Стоящий с ним Ян из Чачи, пробормотал:
– Венгерцы не допустят его жениться… Они мастера на это. Безрукая Елизавета и без пальцев сумела все запутать и испортить…
Мацек медленно бормоча что-то, возвратился к своей скамье. Грошек, досыта наевшись и хорошенько выпив, вытирал усы полой грязного кафтана. Наступило короткое молчание, и все задумались.
Староста немного остыл и решил не выдавать своих чувств.
– Ты рассказываешь, – произнес он, – что поговаривают о свадьбе?
– И как еще! – подтвердил Грошек. – Ее хотят отпраздновать громко и пышно, чтобы забыть всякое воспоминание о свадьбе с Рокичаной, которой они стыдятся…
– Что же там говорят о нас? Ты не слышал? – спросил Боркович. – О письменном обязательстве, которое мы друг другу выдали? Я сам доложил королю…
Он знает о нем, но не обращает на него внимания… Я слышал при дворе, будто ему объяснили, что в этом ничего опасного нет, что это лишь обеспечение на случай нападения грабителей…
Мацек ничего не ответил.
Возможно, что он еще дольше расспрашивал бы посла, но в комнату поспешно вошел Скура, что-то шепнул на ухо старосте, и не успел он окончить, как на пороге появился Вержбента, о котором был именно разговор и упоминали, что он находится в Кракове.
Мацек с ним никогда не дружил, потому что опасался его и не мог привлечь на свою сторону.
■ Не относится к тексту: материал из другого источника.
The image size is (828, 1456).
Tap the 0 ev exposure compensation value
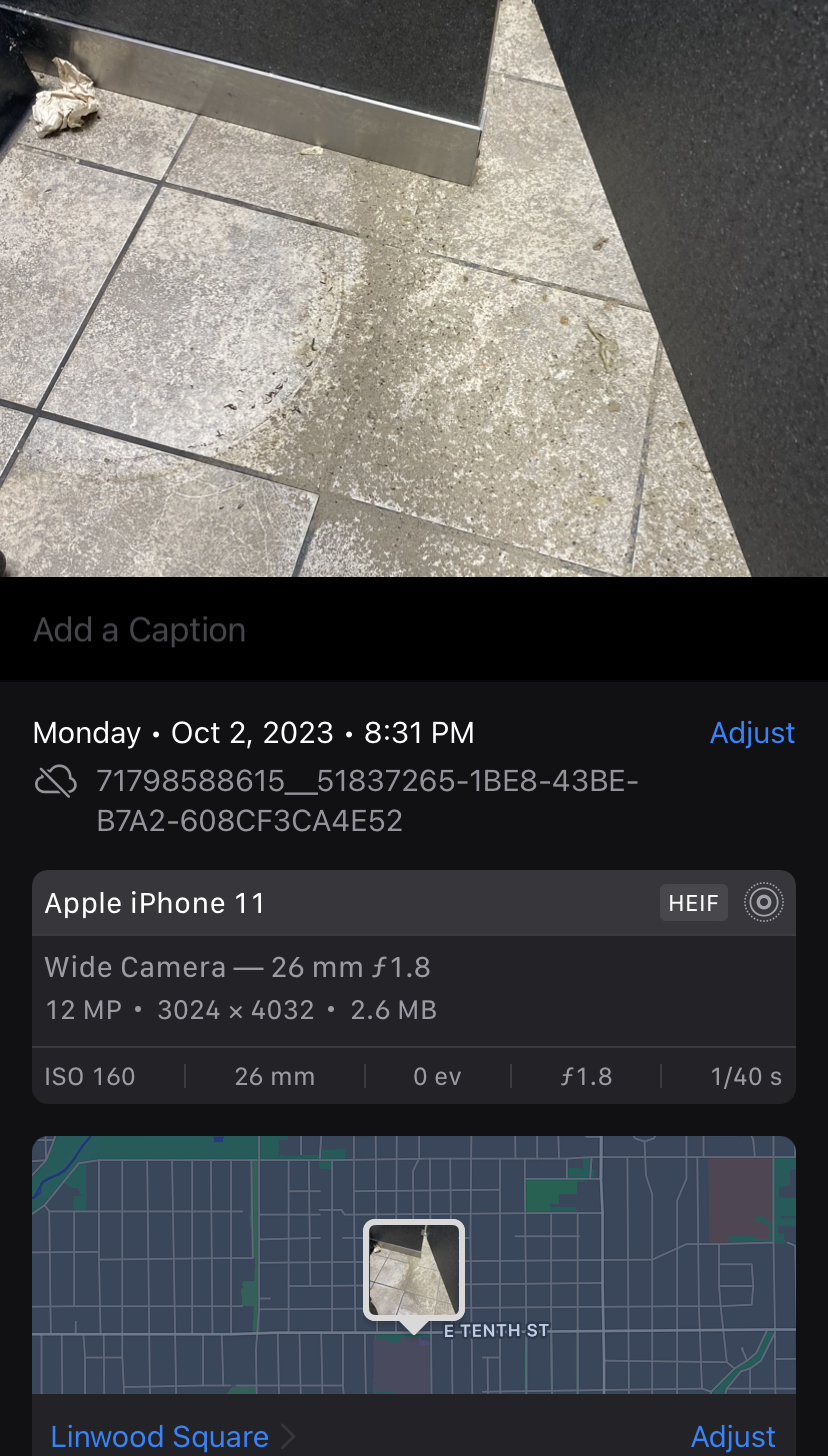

Вержбента был в большой милости у короля, который относился с доверием к этому серьезному человеку, с твердым, решительным характером. Достаточно было взглянуть на него, чтобы почувствовать уважение; он держал себя с сознанием своего достоинства и не принадлежал к числу тех, которых можно подкупить сладкой лестью.
При его появлении в комнате, Боркович вскочил в замешательстве со своего места и начал делать какие-то знаки сыну и брату.
В действительности столовая, в которой они находились, вовсе не была приспособлена для принятия такого знатного гостя. С самого утра в ней перебывало множество народа, а челядь, хоть их и было много мужчин и женщин, неряшливо исполняла свои обязанности и забывала убрать со столов и привести все в порядок.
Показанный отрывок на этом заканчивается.